The true bottleneck,—paradoxically, a consequence of the improvements in MS technology and its throughput—however, is now represented by the volume and complexity of the data generated by MS. Glycoproteomic chromatogram processing relies on experts laboriously and manually calling and integrating the area under the ragged peaks characteristic of the primary data output generated by MS. Until recently, even with the best available software, this allowed only a frustratingly slow “one-off” approach to glycoproteomic research and analysis, which was unsuitable for translational studies, and applications in which large numbers of clinical samples need to be analyzed to arrive at valid interpretations and, ultimately, clinical actionability. As an example, while running 100 patient samples on an MS can now be carried out in the space of one to two days, interpreting/processing the output, assuming 1000 peaks per sample, will keep a PhD busy for eight months.
Enter artificial intelligence (AI). Ushering in a foundational change in complex data processing, AI-driven glycoproteomic analysis can at long last be performed at scale, five orders of magnitude faster, and at superior fidelity and reproducibility than was heretofore possible.
The biotechnology company InterVenn Biosciences, for example, has developed a neural-network-based algorithm, which was trained by manually curating hundreds of thousands of features (i.e., glycoproteome chromatographic peaks), and which performs well on unseen test samples, reaching near-perfect agreement (Pearson’s r 0.99) with expert human annotation—as compared to ≈75% correlation using the most advanced currently available software packages. As a result, it can now process the 1000 features on each of 100 samples from the previous example to yield numerical, normalized data directly usable for biostatistical analysis in 6 minutes as opposed to full-time work by a spectrometrist for eight months (1).

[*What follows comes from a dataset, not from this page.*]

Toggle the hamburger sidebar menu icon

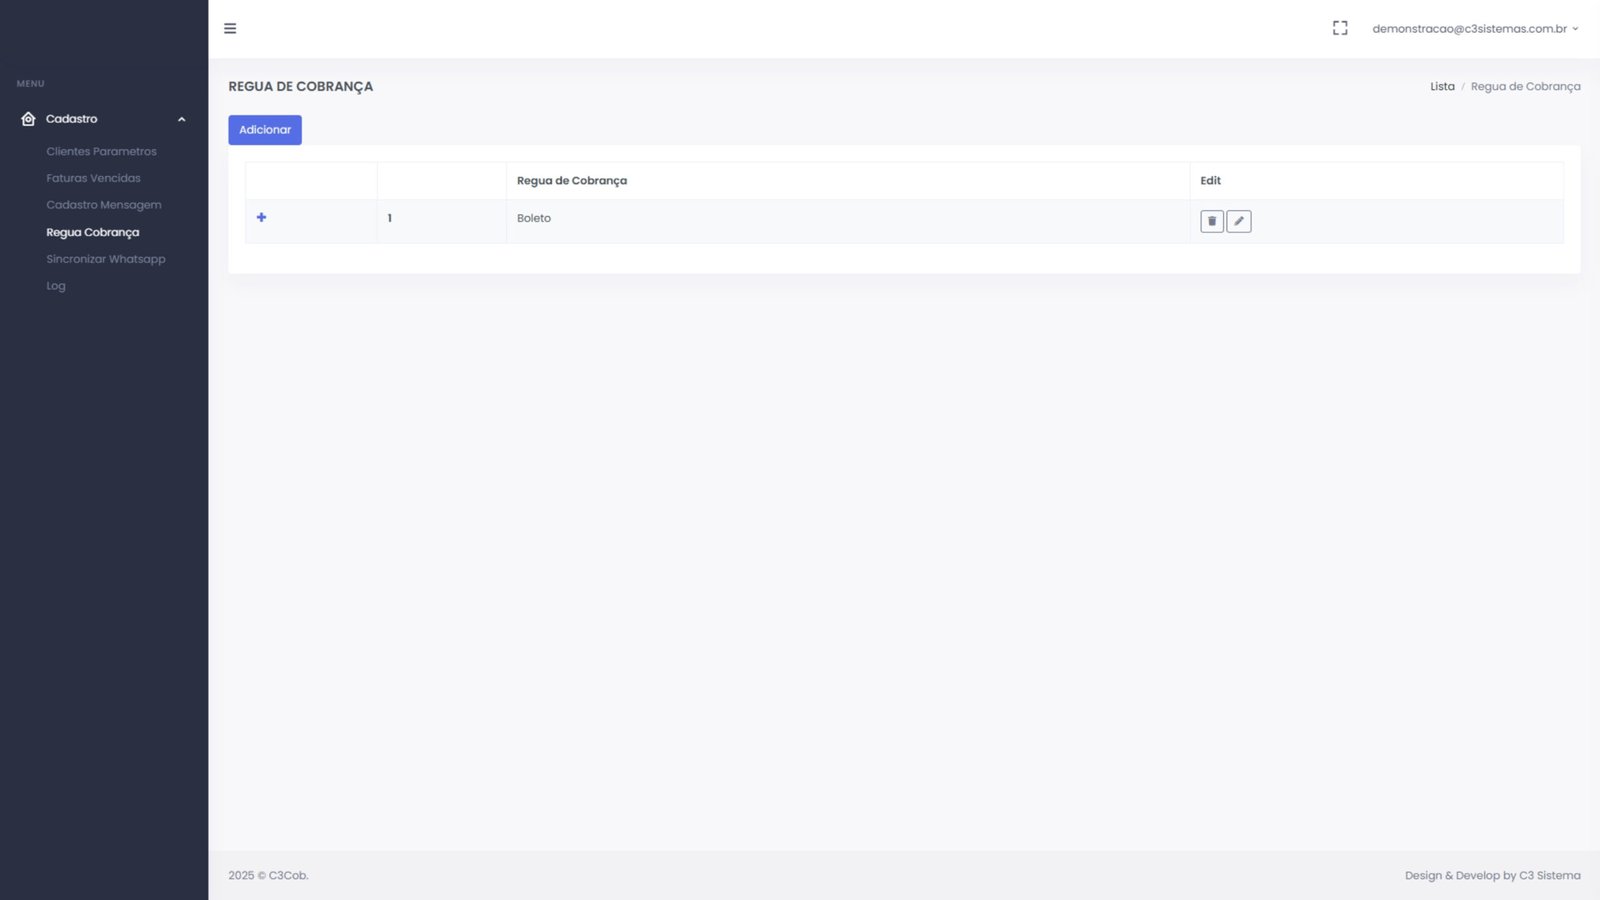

The insights gleaned from rapidly scaling glycoproteomic interrogation of peripheral blood samples, admittedly still at an early stage and based on a limited number of pilot study examples, have been intriguing and powerful (2–4). By focusing on readily accessible high-abundance plasma glycoproteins, which undergo significant changes in their glycosylation status as part of a systemic response to localized, remote disease processes, liquid biopsy-based glycoproteomics is opening an entirely new domain of R&D interrogation, resulting in identification of new biomarkers, which promise to meet the exacting needs of the clinical markets. These biomarkers have the potential to accelerate the shift to a multi-omic approach to precision medicine, with benefits to individual patients and the healthcare system overall.
Much more research is needed –and being conducted—to understand the biology behind these glycosylation changes. Presumably, they are driven by signal cascades activated by the tumor mi-croenvironment of very early-stage tumors, or even precancerous lesions, which are not detectable by ct- or cf-DNA based methods. However, highly informative glycoproteomic biomarkers can be measured that do not depend on the presence of material shed by the tumor, representing a sea change for the role of liquid biopsy in disease management and preventive care.
Klaus Lindpaintner, MD, MPH is chief scientific officer and distinguished scientist at InterVenn BioSciences.